BATON ROUGE — State leaders haven’t done enough to aggressively pursue food stamp recipients who overspent their balance when

the electronic food stamp service was down last month, U.S. Sen. David Vitter said Monday.

Several Louisiana retailers, including

Wal-Mart stores in Mansfield and Springhill, allowed food stamp

recipients to make

unlimited purchases on Oct. 12, when the electronic card system

was down across many states and balances couldn’t be checked.

Vitter accused people who overspent

their benefits of theft and said they should be prosecuted and ousted

from the food stamp

program. He urged Suzy Sonnier, secretary of the Louisiana

Department of Children and Family Services, and Attorney General

Buddy Caldwell to respond harshly to the incidents.

He sent the two state officials a letter last week, and followed up Monday with another letter saying he was disappointed

with their responses to his concerns.

Both Sonnier and Caldwell have suggested they don’t have the authority to prosecute violators or strip their benefits as Vitter

has suggested.

Sonnier said Monday that she’s asked

the department’s lawyers to “take another look to see what else can be

done to punish

people for any fraud.” Sonnier asked federal officials for

permission to suspend food stamp benefits for recipients determined

to have knowingly overspent the balances on their food stamp debit

cards when the contractor, Xerox Corp., had technical problems

that shut down the system. The U.S. Department of Agriculture,

which oversees the food stamp program, has not issued a decision.

But Vitter said the state has the authority to disqualify and suspend anyone guilty of theft or fraud from the food stamp

program without the USDA’s approval.

“So I again urge you to take such

action in these cases without first asking permission unnecessarily from

the Obama administration,”

he wrote.

Sonnier said no taxpayer dollars were

paid for the improper food stamp purchases because the retailers didn’t

follow the emergency

process required when the electronic debit system isn’t working.

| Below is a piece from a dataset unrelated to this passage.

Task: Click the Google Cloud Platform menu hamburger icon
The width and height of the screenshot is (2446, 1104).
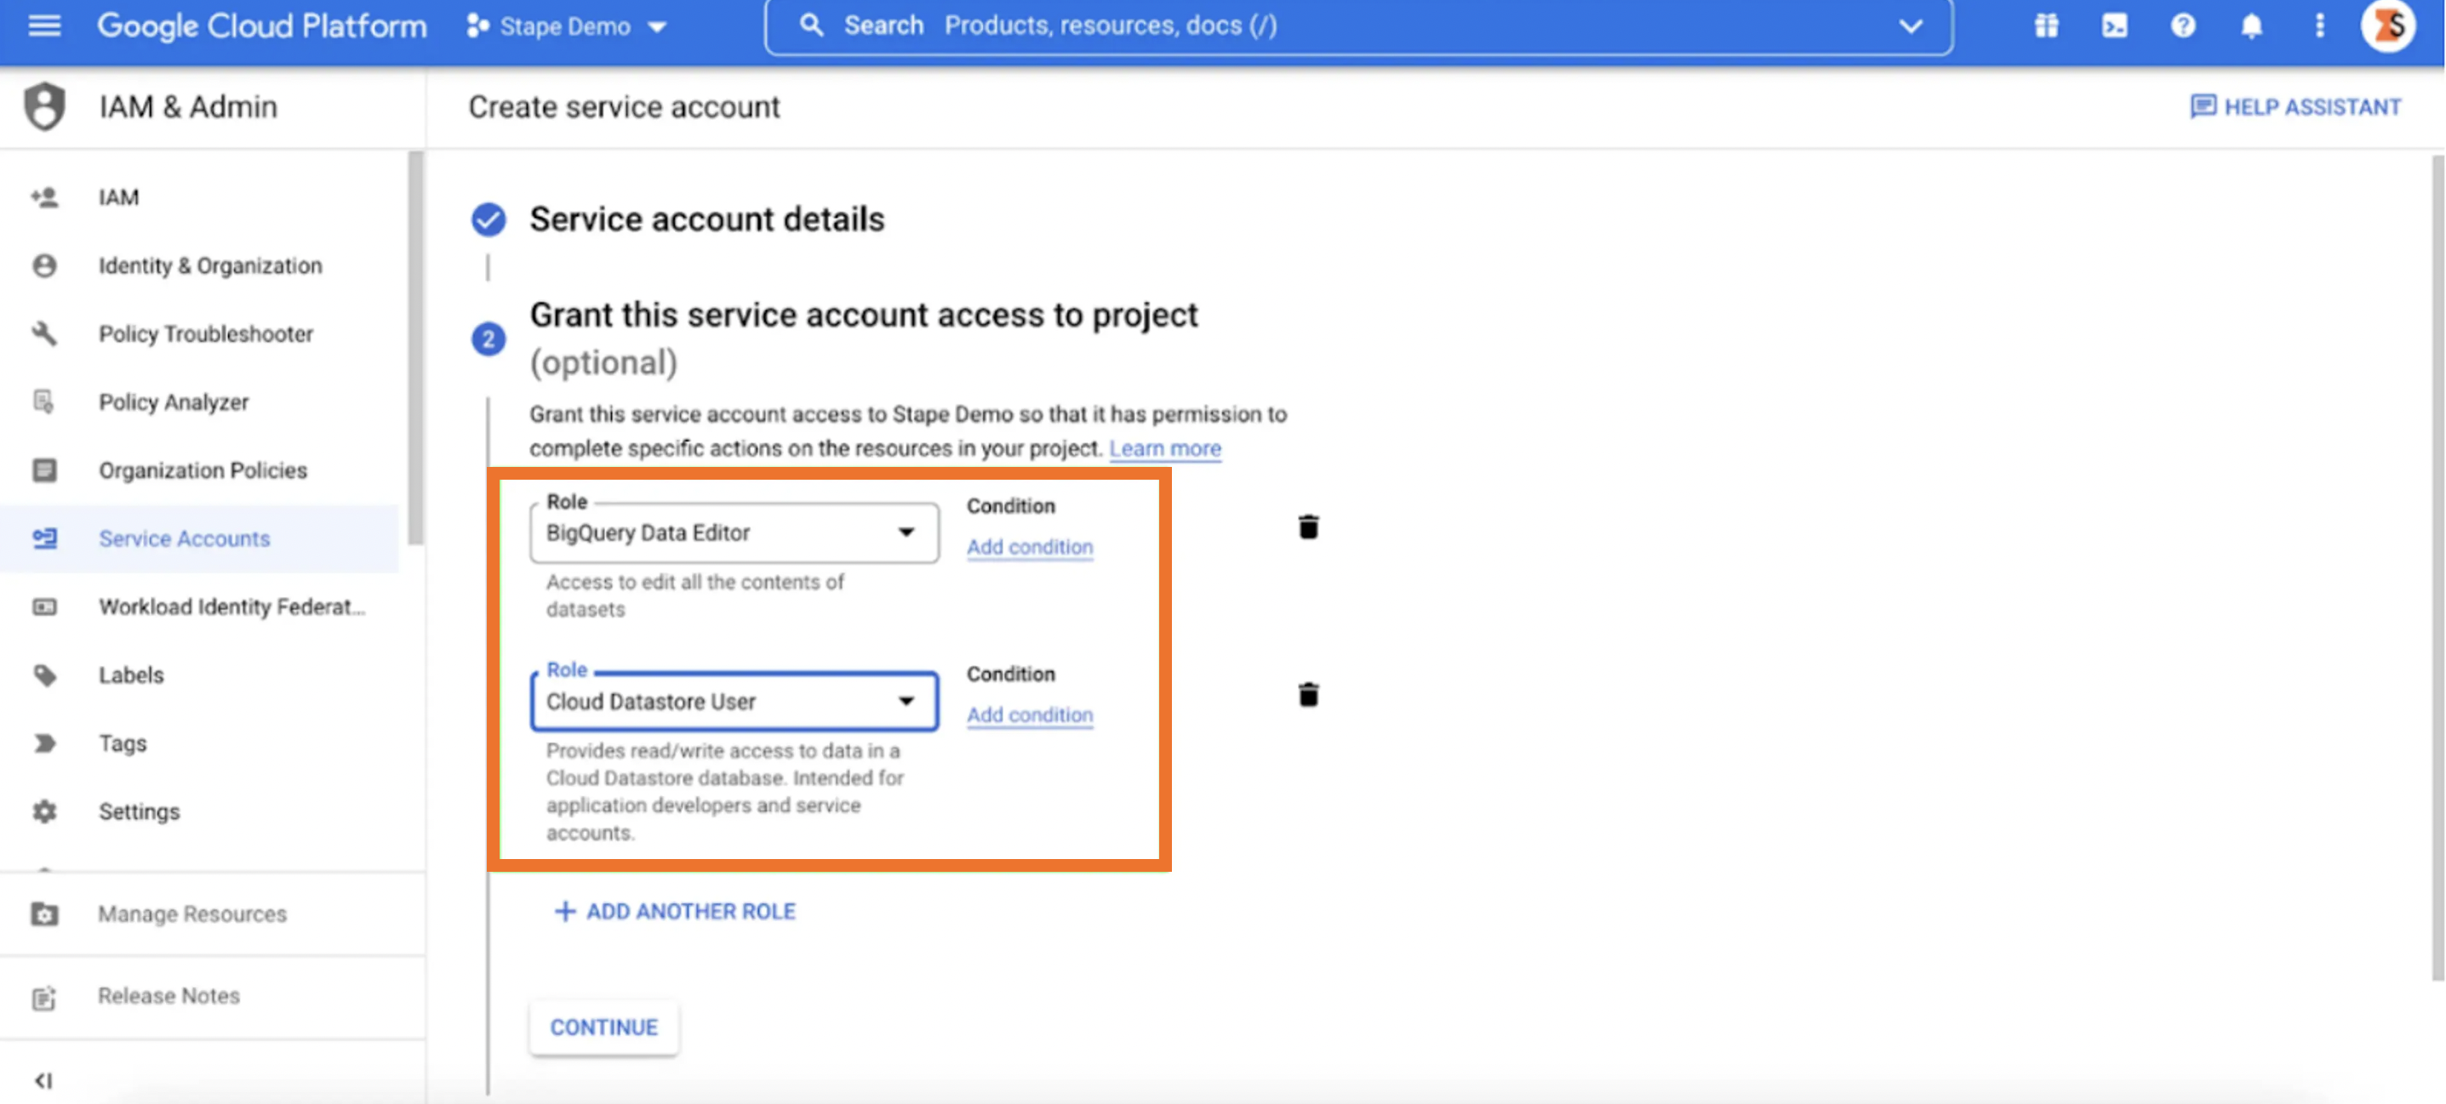Action: 44,25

She said it was up to the retailers to determine if they

wanted to seek prosecution since it was their money lost.

Vitter disagreed, saying state officials could do more and work with prosecutors in the local jurisdictions to push for charges

to be filed.

In a response letter Monday, Caldwell agreed to meet with Vitter — while also reminding him that local district attorneys

have jurisdiction in such types of criminal cases.

“However, my office has reached out to the affected district attorneys and offered to make our resources available to assist

their offices with this matter,” Caldwell wrote.